ATLANTA – U.S. Sen. Johnny Isakson issued a call for bipartisanship to his Senate colleagues Tuesday as he said farewell to Congress after 15 years in Washington.

“There’s something missing in this place,” Isakson, R-Ga., who is retiring at the end of this year due to health problems, said on the Senate floor. “I am a bipartisan person. I never saw people get things done by not agreeing with each other. … You have to find common ground.”

Isakson drew praise from his fellow senators during a luncheon Tuesday before his farewell speech not only for his spirit of bipartisanship – an increasingly rare attribute in Washington – but for his friendly nature.

“If the Senate were to hold a secret-ballot popularity contest, Johnny Isakson would win in a bipartisan landslide,” said Senate Majority Leader Mitch McConnell, R-Ky. “He commands bipartisan respect and affection to a degree that is remarkable.”

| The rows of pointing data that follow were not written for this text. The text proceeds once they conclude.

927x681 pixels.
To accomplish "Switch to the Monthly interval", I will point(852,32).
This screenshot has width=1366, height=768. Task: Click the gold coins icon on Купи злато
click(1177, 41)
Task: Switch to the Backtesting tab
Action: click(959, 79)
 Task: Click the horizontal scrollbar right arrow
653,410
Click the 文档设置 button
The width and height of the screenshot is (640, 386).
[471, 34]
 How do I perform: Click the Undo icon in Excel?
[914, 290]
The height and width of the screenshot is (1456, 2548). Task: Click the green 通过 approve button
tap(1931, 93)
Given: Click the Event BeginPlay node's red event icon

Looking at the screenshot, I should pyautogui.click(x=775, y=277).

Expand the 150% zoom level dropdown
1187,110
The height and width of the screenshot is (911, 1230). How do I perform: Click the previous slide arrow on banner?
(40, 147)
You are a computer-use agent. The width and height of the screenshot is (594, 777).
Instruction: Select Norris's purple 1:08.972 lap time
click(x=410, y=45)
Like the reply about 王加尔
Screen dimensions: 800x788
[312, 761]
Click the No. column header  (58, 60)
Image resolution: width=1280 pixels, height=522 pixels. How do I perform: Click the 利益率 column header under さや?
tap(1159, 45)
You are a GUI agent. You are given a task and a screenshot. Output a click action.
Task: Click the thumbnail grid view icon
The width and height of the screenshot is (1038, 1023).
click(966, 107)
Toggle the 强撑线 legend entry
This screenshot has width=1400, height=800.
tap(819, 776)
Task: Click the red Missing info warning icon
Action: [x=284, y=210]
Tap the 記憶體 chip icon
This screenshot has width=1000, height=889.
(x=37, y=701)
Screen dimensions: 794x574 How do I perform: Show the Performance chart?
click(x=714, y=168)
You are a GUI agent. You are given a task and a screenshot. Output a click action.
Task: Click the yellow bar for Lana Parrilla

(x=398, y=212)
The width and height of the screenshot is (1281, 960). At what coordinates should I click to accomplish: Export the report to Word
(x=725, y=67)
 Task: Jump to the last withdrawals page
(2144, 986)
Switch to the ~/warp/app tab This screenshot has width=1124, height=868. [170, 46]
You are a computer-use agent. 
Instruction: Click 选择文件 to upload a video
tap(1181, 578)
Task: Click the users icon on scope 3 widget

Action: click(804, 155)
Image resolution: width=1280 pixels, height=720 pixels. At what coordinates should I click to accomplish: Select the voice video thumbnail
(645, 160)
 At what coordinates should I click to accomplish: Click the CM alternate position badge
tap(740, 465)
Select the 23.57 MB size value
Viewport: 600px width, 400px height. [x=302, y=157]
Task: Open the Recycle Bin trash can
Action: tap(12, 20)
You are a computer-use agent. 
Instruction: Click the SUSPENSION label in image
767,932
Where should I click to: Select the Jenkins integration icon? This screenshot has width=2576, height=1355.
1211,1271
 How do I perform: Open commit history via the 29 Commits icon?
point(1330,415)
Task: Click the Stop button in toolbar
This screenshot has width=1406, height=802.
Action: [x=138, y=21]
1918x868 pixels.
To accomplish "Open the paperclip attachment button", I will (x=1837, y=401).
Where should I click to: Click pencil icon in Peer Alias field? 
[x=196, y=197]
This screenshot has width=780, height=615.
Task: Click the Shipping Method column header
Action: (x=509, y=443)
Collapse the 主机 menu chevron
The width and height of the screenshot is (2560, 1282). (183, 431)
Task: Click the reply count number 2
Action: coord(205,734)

Isakson announced in September he would be leaving the Senate halfway through his third term. Gov. Brian Kemp is expected to name Atlanta businesswoman Kelly Loeffler Wednesday as Isakson’s interim successor.

For his part, Isakson also singled out several federal elected officials for praise, including McConnell and Vice President Mike Pence, who presides over the Senate. But he saved his most glowing remarks for U.S. Rep. John Lewis, D-Atlanta, who was in the Senate chamber Tuesday along with other members of Georgia’s congressional delegation.

“John is one of my real heroes in life,” Isakson said of Lewis, who rose from poverty in rural Alabama to become a key civil rights leader in the 1960s and survive a brutal beating before his election to Congress. “I watched what he went through to make us see the light.”

Lewis paid tribute to Isakson last month on the House floor, and the two embraced after the speech in a rare display of congressional bipartisanship that was captured in a widely publicized photo.

In taking his leave of Congress, Isakson urged his colleagues to work together to overcome the partisan politics that has become a way of life in Washington. Otherwise, he said, nothing will get done.

“I see things happening that scare me,” he said. “We’re better than the hate and the vile statements some people make. … We’ve got to sit down, get it out in the open and talk about it.”

Isakson, 74, leaves office as the only Georgia politician ever elected to the U.S. House and Senate as well as both houses of the General Assembly. Before being elected to the U.S. Senate in 2004, he served five years in the House representing a congressional district in the suburbs north of Atlanta.

Isakson was elected to the Georgia House of Representatives in 1974 when there were only a handful of Republicans serving under the Gold Dome. He rose to House minority leader, then spent two terms in the state Senate during the 1990s.